Stored records:
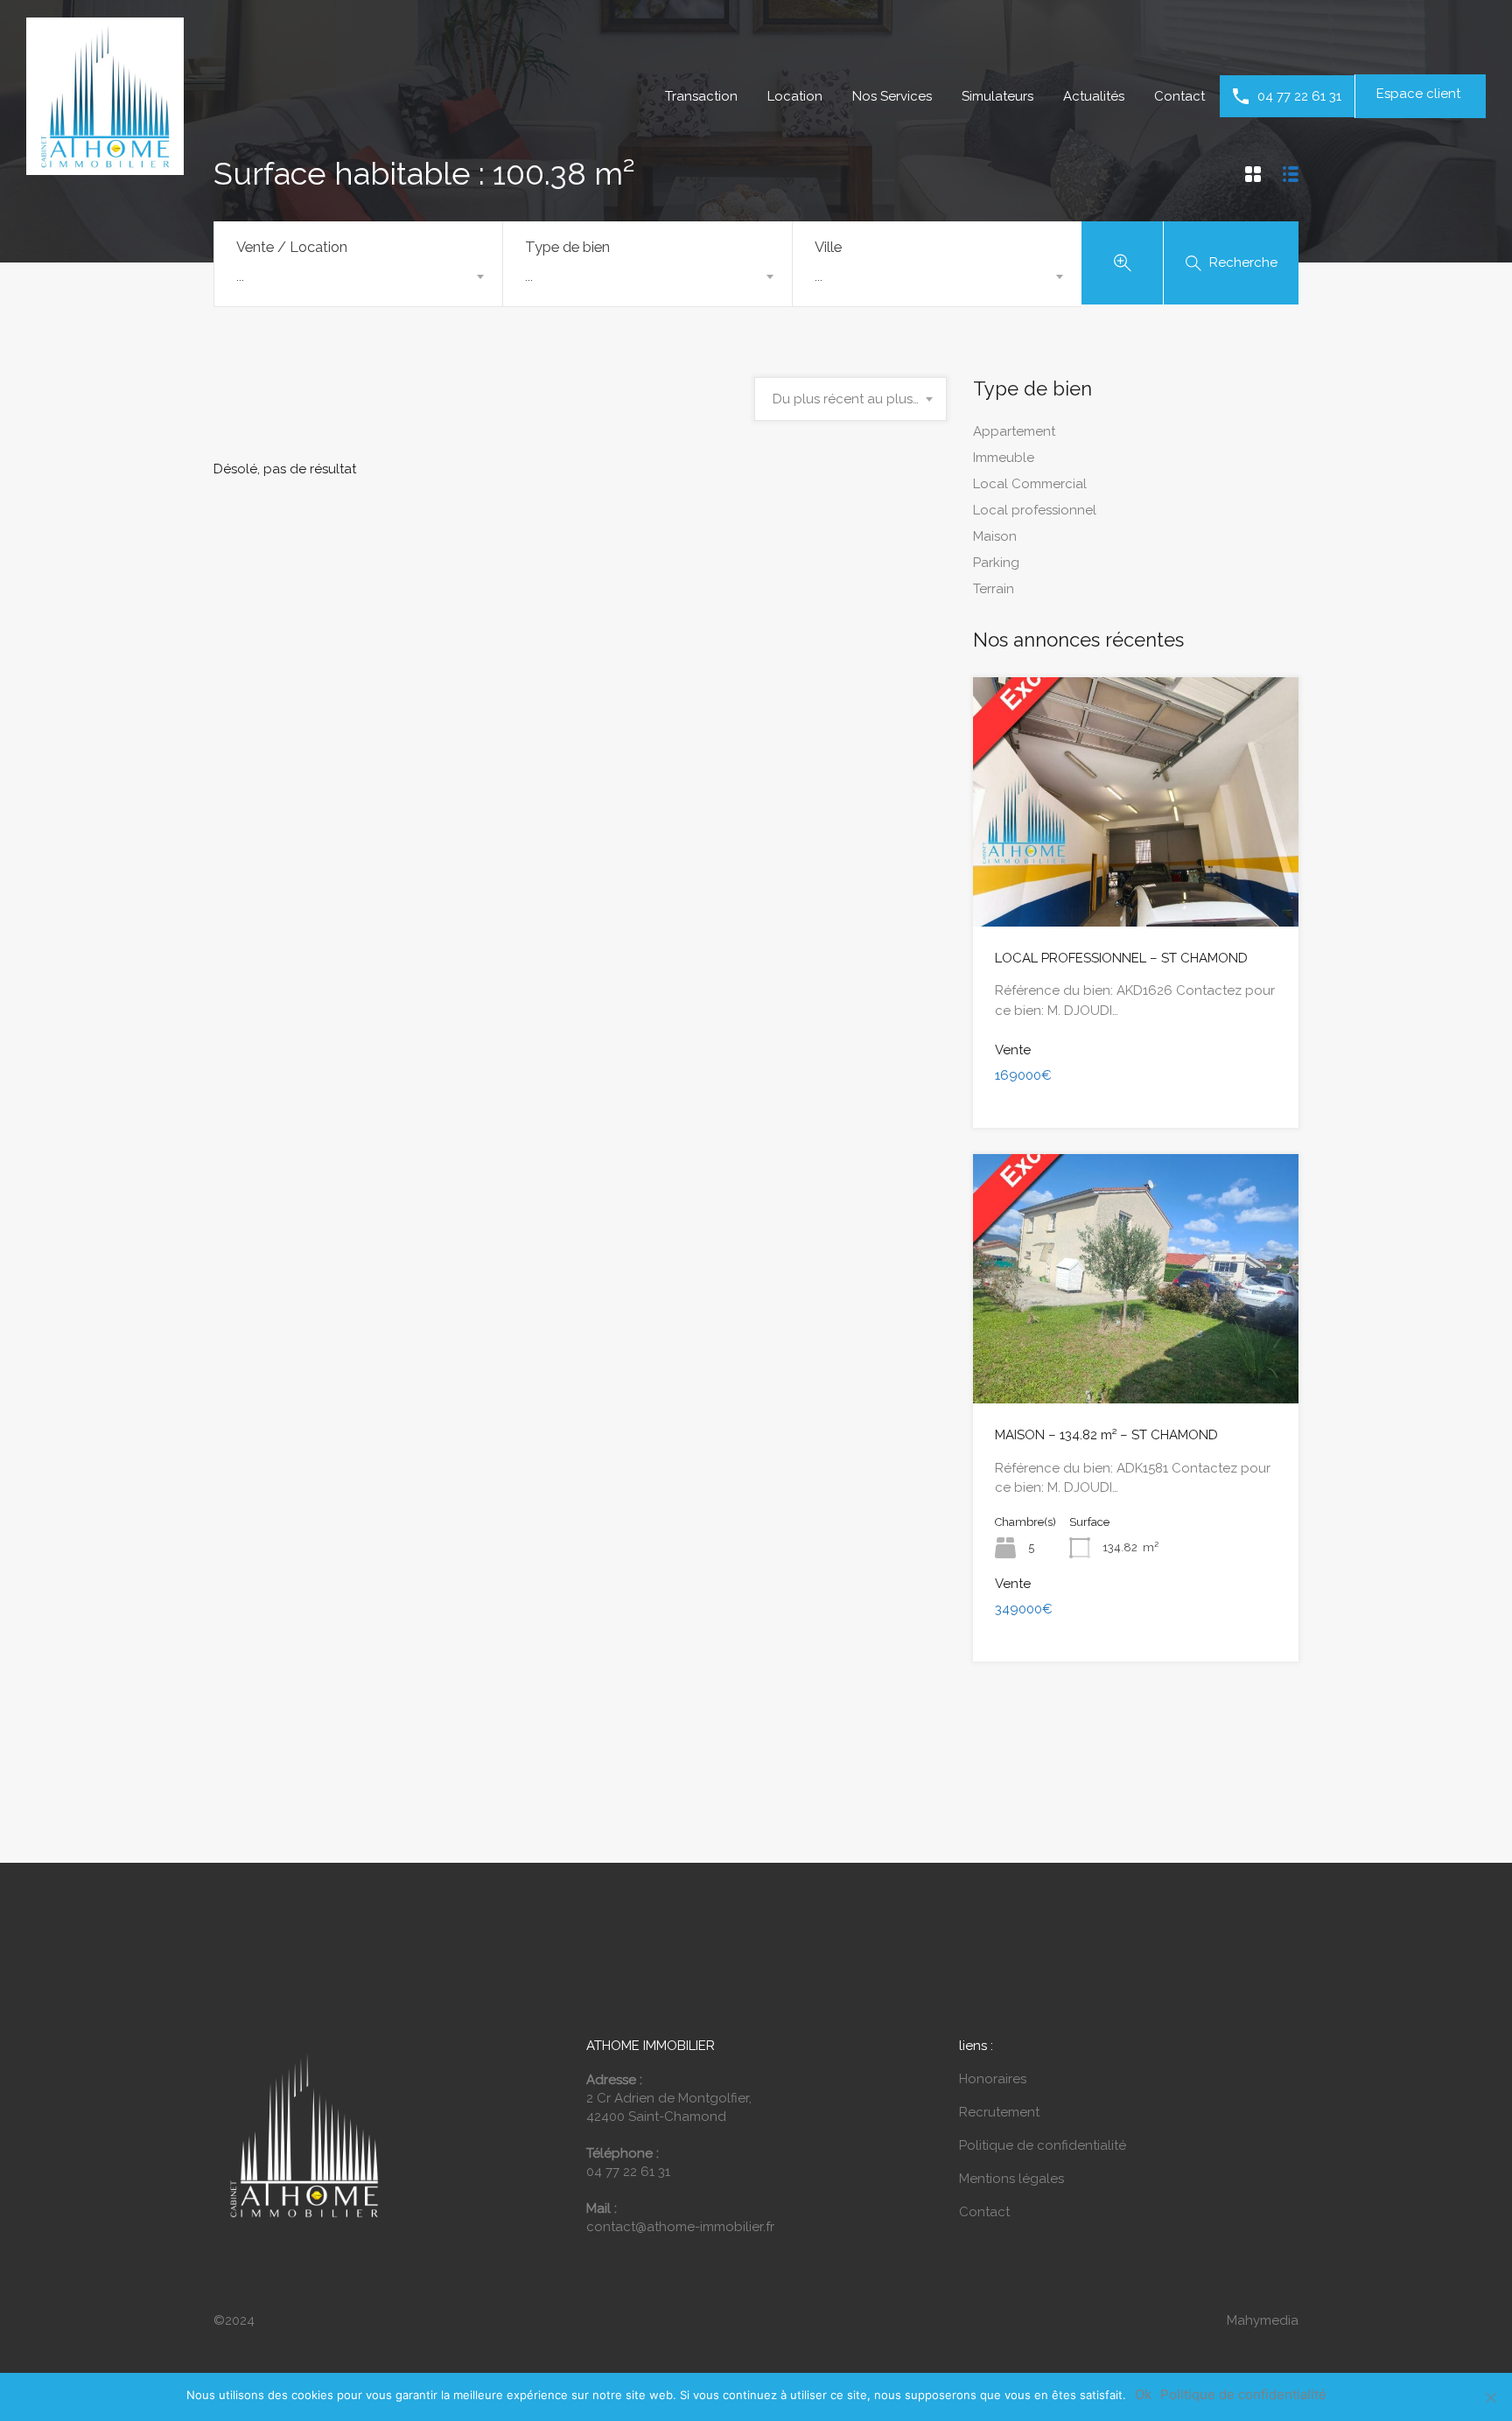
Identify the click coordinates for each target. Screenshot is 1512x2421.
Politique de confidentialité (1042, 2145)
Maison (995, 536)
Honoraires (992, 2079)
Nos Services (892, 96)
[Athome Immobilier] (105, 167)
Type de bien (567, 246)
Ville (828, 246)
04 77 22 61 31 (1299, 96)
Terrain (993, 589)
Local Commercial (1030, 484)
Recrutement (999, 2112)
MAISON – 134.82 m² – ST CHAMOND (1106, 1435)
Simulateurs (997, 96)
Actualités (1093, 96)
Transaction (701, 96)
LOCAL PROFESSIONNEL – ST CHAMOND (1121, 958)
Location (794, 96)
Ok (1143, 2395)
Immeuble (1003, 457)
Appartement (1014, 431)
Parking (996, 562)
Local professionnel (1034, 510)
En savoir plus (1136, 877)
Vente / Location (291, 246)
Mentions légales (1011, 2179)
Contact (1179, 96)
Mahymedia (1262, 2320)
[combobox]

Aim of the task: Reproduce each entry precisely, dropping only the pictures.

Solved problem:
Identify the click coordinates for each target. Screenshot is 1512x2421.
Politique de confidentialité (1042, 2145)
Maison (995, 536)
Honoraires (992, 2079)
Nos Services (892, 96)
[Athome Immobilier] (105, 167)
Type de bien (567, 246)
Ville (828, 246)
04 77 22 61 31 (1299, 96)
Terrain (993, 589)
Local Commercial (1030, 484)
Recrutement (999, 2112)
MAISON – 134.82 m² – ST CHAMOND (1106, 1435)
Simulateurs (997, 96)
Actualités (1093, 96)
Transaction (701, 96)
LOCAL PROFESSIONNEL – ST CHAMOND (1121, 958)
Location (794, 96)
Ok (1143, 2395)
Immeuble (1003, 457)
Appartement (1014, 431)
Parking (996, 562)
Local professionnel (1034, 510)
En savoir plus (1136, 877)
Vente / Location (291, 246)
Mentions légales (1011, 2179)
Contact (1179, 96)
Mahymedia (1262, 2320)
[combobox]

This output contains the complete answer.